The Ollie Evans directed video takes the indie-pop darlings on an adventure where they become a dynamic crime duo, working together to not only receive money, but to also have fun. At the end of the video Warmsley and Sankey become killers and bury their prisoner in the desert as they perversely smile. Who ever said being bad isn’t fun?

Portable: What was the inspiration behind the music video?

Ollie Evans: The main stylistic reference for the video was True Romance, I wanted to do something that had a dangerous relationship at the centre that sees a couple on the run. There is something really appealing about those types of couples who are madly in love and living on the edge. I wanted to cast Jeremy and Elizabeth as a kind of British suburban Bonnie and Clyde, the suburban element informing the home movie aesthetic, we follow them as they combine being on the run with being on vacation.

P: There are many locations in this music video. Where did you film? How do the locations fit with your story/theme?

Ollie Evans: We shot in a few different locations around the Hastings and East Sussex areas with the beach scenes shot on the dunes at Camber Sands. I’ve wanted to shoot something around the amusement arcades in Hastings for a while now and this seemed like the perfect opportunity to do so, I love all the colors and lights and the garish appropriations of pop culture. There is something really bleak about British seaside attractions that I find fascinating and I thought it would be fun to contrast them against a murder scene.

P: How do you think the video reflects Summer Camp’s song/style?

Ollie Evans: On first listen to the song, I really liked how it felt like Jeremy and Elizabeth were singing to each other in a very genuine loving way but was underpinned with a dark streak in the sound and lyrics, it felt more intense darker than their previous work but still with a great sense of fun and self awareness and I wanted to reflect that with the visuals.

P: In the video they seem like they are having fun kidnapping, killing, and being criminals.

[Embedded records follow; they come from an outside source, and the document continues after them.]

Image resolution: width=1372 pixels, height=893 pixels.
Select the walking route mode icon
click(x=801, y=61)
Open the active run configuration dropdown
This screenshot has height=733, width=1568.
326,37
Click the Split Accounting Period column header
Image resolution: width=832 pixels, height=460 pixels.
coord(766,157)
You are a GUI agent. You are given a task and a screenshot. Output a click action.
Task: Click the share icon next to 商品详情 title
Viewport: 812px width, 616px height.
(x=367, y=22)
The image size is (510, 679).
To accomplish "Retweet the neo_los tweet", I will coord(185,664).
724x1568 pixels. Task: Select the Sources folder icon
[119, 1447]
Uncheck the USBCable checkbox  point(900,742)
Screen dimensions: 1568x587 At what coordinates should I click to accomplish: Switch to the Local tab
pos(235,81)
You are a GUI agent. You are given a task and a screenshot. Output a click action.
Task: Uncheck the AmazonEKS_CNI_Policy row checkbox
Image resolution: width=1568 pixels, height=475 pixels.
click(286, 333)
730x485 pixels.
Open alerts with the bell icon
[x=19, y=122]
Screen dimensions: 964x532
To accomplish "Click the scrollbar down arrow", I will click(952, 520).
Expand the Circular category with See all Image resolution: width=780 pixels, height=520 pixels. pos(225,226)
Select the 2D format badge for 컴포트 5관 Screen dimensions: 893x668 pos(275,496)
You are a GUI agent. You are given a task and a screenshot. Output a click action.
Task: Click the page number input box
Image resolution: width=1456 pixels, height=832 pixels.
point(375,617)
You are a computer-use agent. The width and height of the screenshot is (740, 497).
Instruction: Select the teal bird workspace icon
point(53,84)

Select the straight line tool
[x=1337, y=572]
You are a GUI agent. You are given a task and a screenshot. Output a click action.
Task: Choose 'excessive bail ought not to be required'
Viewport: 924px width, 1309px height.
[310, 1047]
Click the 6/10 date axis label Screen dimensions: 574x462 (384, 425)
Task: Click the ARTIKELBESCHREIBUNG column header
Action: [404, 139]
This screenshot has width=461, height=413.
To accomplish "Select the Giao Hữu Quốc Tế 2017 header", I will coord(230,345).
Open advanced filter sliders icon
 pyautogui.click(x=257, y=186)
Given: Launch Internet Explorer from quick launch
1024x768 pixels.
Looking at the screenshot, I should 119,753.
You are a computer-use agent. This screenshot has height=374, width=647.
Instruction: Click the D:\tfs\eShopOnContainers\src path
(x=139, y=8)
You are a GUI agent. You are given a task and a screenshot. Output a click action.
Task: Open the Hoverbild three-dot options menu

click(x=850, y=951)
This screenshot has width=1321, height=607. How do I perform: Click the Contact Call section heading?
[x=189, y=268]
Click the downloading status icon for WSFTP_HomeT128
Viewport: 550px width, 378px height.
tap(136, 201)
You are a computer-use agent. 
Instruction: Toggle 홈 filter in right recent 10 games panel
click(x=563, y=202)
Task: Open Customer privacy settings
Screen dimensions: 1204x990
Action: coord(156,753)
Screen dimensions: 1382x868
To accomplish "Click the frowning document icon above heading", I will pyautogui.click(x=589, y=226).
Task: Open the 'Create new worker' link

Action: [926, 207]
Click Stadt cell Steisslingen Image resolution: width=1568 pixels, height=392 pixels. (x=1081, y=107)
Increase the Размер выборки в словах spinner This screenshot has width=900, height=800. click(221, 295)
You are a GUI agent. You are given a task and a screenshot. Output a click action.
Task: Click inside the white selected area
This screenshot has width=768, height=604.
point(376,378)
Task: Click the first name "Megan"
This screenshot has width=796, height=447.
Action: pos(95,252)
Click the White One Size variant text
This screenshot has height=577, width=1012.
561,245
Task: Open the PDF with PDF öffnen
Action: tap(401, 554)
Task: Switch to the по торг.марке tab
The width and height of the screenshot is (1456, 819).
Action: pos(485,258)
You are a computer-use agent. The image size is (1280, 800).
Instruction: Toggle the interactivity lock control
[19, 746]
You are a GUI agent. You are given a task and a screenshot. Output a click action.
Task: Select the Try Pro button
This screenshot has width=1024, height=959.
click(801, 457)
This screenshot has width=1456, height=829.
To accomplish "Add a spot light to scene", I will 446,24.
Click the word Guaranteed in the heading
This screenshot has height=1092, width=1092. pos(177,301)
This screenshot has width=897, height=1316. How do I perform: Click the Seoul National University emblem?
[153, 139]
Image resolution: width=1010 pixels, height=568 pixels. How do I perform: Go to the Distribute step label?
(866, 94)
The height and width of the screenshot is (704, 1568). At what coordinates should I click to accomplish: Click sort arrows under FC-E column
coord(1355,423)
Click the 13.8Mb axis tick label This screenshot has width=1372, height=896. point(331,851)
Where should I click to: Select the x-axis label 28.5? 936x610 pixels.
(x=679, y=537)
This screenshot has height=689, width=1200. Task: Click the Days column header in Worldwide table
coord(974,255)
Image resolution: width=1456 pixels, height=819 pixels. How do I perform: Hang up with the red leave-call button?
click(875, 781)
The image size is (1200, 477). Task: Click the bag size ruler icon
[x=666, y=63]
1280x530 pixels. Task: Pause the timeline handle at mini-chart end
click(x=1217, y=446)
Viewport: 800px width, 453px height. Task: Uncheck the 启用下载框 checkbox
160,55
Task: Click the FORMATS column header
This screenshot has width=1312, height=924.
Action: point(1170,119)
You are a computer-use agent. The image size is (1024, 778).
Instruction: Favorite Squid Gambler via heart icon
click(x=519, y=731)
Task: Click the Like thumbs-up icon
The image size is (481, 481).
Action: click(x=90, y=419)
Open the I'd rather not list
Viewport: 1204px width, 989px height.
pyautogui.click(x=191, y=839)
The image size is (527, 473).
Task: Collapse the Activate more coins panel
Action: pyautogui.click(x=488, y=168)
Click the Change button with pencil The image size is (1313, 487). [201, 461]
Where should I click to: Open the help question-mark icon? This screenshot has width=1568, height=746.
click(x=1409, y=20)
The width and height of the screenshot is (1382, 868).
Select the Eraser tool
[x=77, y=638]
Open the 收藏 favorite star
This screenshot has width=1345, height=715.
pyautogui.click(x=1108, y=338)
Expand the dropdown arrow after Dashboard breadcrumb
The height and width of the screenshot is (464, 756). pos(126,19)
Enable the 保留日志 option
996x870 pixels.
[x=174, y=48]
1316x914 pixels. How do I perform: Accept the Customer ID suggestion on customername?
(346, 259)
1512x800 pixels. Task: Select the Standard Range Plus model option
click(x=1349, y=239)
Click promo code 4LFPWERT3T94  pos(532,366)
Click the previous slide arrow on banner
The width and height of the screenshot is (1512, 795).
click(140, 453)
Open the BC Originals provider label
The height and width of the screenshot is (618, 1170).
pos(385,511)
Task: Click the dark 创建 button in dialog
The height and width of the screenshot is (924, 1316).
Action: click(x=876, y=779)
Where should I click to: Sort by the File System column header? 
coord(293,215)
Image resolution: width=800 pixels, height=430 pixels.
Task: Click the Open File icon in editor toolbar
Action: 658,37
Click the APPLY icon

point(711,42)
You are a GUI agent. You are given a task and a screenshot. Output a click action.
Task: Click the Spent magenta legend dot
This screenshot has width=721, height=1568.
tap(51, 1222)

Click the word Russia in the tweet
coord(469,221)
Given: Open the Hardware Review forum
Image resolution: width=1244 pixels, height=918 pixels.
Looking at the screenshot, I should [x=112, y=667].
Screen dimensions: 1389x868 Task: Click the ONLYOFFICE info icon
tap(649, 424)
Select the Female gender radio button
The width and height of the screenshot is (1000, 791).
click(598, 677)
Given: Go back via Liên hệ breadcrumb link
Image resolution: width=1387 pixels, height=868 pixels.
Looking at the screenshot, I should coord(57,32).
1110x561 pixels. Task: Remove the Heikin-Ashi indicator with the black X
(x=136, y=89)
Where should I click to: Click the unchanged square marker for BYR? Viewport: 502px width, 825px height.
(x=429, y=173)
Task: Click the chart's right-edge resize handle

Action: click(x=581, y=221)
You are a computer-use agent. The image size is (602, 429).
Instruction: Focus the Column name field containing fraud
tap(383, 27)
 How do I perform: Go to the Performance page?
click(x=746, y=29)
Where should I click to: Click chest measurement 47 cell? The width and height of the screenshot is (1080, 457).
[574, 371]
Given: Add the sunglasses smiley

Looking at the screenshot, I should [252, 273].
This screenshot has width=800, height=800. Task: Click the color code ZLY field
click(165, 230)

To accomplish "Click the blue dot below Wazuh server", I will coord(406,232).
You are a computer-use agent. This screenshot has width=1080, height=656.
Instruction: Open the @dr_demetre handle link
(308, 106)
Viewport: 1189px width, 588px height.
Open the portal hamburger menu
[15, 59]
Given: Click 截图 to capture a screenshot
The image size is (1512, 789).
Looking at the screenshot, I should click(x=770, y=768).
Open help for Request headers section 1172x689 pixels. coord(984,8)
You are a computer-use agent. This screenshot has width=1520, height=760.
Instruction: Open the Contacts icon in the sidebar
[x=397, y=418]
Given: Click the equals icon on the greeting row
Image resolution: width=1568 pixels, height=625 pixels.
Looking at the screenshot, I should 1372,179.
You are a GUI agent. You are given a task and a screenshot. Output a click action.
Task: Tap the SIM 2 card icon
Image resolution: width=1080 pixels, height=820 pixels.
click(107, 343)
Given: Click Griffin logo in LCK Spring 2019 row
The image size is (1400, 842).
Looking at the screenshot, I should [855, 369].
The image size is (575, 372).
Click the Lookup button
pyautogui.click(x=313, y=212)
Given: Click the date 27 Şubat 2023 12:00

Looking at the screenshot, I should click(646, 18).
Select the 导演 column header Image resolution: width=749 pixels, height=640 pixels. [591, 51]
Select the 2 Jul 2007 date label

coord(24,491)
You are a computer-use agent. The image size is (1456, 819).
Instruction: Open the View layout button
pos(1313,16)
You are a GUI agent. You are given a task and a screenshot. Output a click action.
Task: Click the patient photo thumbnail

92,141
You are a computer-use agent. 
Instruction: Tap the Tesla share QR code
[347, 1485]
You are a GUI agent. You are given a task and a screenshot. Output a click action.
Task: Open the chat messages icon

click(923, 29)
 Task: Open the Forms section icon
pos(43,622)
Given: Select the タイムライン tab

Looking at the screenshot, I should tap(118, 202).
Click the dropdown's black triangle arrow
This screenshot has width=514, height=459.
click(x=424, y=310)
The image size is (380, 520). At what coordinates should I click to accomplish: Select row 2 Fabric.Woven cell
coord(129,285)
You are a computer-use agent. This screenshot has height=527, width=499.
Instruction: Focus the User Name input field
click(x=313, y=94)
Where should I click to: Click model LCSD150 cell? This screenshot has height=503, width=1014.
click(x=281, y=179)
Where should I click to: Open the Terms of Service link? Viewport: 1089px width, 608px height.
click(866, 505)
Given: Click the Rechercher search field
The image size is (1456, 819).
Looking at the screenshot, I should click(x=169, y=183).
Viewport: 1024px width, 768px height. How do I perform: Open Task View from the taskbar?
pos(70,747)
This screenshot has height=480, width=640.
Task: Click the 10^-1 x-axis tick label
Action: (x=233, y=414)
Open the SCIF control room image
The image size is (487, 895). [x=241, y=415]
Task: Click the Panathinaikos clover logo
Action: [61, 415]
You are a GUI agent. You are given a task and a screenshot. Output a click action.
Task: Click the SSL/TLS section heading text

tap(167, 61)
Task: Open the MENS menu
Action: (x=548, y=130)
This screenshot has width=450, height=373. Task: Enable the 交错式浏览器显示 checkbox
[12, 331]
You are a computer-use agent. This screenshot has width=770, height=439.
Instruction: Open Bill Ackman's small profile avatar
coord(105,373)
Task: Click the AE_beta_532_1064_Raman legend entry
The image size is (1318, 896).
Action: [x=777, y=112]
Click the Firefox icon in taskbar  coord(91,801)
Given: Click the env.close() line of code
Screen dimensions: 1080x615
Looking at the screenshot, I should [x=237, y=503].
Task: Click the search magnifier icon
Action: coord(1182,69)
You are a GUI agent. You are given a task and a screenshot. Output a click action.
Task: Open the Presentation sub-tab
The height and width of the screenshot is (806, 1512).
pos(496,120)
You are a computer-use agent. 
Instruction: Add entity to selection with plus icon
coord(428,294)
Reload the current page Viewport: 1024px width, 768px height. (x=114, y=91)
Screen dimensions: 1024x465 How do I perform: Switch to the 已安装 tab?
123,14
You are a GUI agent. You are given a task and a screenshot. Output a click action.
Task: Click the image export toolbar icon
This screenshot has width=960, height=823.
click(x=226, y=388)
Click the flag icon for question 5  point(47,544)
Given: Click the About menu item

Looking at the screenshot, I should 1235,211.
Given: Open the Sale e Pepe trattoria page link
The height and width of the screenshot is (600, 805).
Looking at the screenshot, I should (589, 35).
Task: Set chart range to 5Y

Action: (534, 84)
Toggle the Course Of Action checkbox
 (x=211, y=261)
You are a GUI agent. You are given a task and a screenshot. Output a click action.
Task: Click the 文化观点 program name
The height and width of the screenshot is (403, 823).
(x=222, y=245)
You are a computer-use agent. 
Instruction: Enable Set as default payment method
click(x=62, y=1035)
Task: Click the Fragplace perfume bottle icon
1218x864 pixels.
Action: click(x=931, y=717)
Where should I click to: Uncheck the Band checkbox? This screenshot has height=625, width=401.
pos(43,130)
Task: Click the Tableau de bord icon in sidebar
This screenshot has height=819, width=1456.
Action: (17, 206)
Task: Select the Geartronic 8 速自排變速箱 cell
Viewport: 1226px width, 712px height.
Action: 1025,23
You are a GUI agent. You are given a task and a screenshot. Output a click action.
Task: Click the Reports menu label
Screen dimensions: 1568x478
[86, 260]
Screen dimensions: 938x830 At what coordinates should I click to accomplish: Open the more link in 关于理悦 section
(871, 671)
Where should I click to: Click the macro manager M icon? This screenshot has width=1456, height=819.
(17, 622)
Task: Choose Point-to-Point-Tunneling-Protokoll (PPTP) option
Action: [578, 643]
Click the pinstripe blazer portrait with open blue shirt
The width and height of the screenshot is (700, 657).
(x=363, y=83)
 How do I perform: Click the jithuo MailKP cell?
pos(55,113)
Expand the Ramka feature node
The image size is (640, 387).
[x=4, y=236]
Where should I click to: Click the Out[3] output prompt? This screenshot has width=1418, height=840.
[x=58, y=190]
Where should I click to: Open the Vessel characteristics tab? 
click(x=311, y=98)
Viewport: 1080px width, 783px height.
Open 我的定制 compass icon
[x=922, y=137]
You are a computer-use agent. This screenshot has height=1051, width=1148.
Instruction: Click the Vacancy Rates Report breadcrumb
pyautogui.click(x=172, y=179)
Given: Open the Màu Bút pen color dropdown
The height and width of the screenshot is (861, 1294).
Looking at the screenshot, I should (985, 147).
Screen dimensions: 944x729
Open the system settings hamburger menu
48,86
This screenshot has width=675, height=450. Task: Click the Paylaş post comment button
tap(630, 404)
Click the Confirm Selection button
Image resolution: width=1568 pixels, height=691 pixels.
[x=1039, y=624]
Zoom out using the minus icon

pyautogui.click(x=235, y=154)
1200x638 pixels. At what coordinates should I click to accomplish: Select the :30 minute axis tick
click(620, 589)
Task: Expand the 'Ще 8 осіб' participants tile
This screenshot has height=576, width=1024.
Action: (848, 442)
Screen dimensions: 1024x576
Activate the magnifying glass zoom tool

Why present them like this?

Ollie Evans:  The kidnapping, killing and criminality were presented in a really normal and even fun way so that even though what they are doing is really bad you can’t help but liking them, like Clarence and Alabama in True Romance or Mickey and Mallory in Natural Born Killers, you can’t help routing for them because they are so good together despite what they are doing is so bad. Jeremy and Elizabeth were brilliant to work with in this respect their performances gave the piece the great wry edge that I was after.